▶ SELECTED PASSAGE:
[Start of section]

This may not seem like the time of year when you need to worry much about cooling, but most of us have at least one cooling system that needs to be running well year-round.
Yep, the coolant in your car is still working just as hard in spite of the mild weather.
Last fall I had a bit of a scare with my Ford. For a few months I had noticed a gradual loss of coolant, and like anyone who knows a bit about cars I started dreading the possibility of a dead water pump. So I crawled under the Exploder and took a peak. No seepage from the water pump. What a relief! At least I wouldn't have to worry about replacing that, but where was the leak? I had replaced a failing radiator hose clamp so I knew the problem wasn't there. The hoses were still quite pliable and not showing any cracks. Still there was a leak
So I did some googling. Apparently the fittings for the ATF heat exchanger (mounted in the side tank of the radiator) have a reputation for leaking ATF into the radiator (overheating your engine) or leaking coolant into the ATF (ensuring a burnt out transmission in very short order.) So I checked the coolant for discoloration and the transmission fluid for signs of moisture. Nada! This was getting frustrating
Then one day after work I left the car in the drive for a few minutes, intending to run errands before it got too late.

[End of section]

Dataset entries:

[Start of section]

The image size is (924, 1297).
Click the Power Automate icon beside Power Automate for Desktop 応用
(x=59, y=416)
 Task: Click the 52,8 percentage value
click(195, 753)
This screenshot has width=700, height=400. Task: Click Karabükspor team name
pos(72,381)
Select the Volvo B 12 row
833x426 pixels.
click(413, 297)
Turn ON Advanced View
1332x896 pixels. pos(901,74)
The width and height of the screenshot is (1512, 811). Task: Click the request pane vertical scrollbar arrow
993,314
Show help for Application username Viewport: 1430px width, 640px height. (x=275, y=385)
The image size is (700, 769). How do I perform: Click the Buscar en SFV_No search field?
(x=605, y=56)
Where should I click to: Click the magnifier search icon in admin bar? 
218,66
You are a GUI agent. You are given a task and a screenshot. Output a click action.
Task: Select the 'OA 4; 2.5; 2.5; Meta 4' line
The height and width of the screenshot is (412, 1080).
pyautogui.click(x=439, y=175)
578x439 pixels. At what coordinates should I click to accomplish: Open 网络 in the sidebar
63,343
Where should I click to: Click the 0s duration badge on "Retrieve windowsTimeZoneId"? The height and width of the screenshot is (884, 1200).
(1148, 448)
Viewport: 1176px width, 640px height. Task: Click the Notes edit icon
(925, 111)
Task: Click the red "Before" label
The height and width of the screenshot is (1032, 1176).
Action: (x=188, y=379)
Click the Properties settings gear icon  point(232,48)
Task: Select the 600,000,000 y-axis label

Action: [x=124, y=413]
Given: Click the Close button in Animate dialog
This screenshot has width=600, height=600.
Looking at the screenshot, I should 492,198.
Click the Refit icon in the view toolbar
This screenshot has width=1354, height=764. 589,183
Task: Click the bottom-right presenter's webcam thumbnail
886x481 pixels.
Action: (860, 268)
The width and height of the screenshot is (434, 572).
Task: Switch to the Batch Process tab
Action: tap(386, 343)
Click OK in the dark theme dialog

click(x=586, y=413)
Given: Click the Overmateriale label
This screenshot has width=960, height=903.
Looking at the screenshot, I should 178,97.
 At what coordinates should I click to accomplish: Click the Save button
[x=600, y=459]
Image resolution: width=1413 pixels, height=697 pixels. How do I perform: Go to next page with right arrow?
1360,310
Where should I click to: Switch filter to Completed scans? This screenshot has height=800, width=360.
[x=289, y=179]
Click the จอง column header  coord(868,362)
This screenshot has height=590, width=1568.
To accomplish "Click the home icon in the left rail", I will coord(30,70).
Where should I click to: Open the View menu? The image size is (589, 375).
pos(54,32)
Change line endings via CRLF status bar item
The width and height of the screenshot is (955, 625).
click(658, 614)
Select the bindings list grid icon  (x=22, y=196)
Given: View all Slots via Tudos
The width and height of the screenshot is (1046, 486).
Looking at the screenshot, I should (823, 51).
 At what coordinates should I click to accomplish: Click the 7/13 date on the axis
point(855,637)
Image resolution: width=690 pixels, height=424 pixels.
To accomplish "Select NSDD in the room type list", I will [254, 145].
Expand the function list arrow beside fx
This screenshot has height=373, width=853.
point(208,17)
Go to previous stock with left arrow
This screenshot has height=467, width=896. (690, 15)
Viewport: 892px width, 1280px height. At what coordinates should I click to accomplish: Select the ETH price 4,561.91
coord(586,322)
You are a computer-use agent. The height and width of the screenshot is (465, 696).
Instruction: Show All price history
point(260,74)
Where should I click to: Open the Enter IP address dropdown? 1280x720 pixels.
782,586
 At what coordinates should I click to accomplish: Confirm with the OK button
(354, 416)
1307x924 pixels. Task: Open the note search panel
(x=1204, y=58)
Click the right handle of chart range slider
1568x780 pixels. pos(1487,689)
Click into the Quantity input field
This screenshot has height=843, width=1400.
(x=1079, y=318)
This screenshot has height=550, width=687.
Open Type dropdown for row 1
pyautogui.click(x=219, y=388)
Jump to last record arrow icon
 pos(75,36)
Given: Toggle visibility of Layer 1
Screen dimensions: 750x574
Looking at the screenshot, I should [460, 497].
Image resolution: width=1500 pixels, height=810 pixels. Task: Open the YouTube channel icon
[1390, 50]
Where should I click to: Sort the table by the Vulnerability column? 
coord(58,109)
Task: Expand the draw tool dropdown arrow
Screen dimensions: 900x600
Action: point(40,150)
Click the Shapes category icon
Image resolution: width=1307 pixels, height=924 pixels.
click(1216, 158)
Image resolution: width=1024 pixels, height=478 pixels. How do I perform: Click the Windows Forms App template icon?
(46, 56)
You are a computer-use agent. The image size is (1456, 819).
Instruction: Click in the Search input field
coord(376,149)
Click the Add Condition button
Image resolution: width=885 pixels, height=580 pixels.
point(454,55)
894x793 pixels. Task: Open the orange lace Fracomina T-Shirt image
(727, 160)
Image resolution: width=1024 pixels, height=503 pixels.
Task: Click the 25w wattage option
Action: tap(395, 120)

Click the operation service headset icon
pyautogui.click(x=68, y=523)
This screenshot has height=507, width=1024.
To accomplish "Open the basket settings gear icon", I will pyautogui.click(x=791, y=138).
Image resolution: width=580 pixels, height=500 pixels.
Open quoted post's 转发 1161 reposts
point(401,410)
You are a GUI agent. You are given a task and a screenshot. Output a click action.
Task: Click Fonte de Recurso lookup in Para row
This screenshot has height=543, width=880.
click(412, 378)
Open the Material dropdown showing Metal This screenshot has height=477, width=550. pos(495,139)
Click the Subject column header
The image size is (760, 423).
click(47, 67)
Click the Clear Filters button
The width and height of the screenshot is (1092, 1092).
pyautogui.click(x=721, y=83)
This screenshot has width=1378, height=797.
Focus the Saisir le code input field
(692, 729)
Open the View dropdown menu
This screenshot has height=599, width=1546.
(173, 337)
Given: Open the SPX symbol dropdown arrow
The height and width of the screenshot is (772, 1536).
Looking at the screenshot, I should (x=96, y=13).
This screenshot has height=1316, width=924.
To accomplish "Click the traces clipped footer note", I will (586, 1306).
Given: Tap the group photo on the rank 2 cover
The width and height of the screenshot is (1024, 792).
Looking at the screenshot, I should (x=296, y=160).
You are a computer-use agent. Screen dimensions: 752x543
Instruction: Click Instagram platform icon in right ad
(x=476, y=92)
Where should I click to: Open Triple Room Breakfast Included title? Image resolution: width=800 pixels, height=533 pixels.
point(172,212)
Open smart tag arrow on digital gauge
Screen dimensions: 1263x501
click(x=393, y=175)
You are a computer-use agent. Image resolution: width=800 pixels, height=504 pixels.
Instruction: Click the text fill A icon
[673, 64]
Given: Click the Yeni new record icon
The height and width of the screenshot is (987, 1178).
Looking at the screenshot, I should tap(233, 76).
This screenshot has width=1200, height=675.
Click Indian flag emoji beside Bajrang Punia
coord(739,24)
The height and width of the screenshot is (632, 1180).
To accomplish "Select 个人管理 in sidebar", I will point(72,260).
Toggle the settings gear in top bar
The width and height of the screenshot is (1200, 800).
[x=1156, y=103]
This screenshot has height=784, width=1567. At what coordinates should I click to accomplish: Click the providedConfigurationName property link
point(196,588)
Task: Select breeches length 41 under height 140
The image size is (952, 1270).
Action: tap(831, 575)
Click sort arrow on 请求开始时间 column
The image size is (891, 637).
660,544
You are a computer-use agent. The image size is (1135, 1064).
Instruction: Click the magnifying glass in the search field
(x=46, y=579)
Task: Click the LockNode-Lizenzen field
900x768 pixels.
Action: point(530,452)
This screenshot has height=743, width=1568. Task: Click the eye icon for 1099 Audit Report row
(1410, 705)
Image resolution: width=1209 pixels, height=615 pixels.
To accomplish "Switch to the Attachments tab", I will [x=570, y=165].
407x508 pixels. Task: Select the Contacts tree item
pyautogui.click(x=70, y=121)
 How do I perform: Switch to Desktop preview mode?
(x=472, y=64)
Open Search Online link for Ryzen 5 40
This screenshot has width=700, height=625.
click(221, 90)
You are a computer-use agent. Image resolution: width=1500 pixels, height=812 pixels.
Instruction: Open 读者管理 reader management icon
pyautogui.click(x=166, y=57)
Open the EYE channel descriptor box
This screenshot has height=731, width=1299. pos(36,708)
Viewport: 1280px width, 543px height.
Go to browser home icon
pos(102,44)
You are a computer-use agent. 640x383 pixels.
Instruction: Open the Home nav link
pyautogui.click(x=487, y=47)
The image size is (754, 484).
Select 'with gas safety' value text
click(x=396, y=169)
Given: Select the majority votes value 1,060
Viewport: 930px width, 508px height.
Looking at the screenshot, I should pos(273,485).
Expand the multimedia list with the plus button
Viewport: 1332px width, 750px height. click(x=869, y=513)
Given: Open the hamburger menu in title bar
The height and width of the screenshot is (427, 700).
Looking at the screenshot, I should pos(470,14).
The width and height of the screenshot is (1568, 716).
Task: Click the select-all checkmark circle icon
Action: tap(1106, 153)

[End of section]

▶ WHAT TO DO:
[1] Extract from the coolant-leak post, word for word, the portion that opens with the words "This may not" and closes with "the mild weather.".
[2] In the coolant-leak post, where is the ATF heat exchanger mounted?
[3] Proceed with the coolant-leak post, writing on from its final sentence in the same voice.
The dataset entries are material separate from the coolant-leak post.

▶ REPLIES:
[1]
This may not seem like the time of year when you need to worry much about cooling, but most of us have at least one cooling system that needs to be running well year-round.
Yep, the coolant in your car is still working just as hard in spite of the mild weather.

[2] In the side tank of the radiator.

[3]
I came back to this.
Well if I can't spot it now I must be blind, so I got the flashlight and mirror and started looking around. Sure enough I found the leak, but it wasn't where I would have expected
That's the side tank of the radiator, and that's a crack which must have been slowly expanding for months.
The side tanks are made of a high density plastic, which is actually quite rugged and probably more cost effective to make than brass or aluminum tanks. The problem is, that when it finally fails, there's no bringing it back, you have to replace the whole thing. Luckily for me I live in the information age and one google search and two phone calls later I had tracked down a brand new radiator at an Auto parts store that was still open. I drove very carefully there and back, trying to avoid hitting any bumps for fear that I would suddenly see a cloud of sickly sweet steam billow up from the hood.
I made it back just fine though, and with a little help from these guys I managed to install and burp the new radiator by the wee hours of the morning.
If I did it again I could probably have gone fast enough to finish the job and still get a good night's sleep.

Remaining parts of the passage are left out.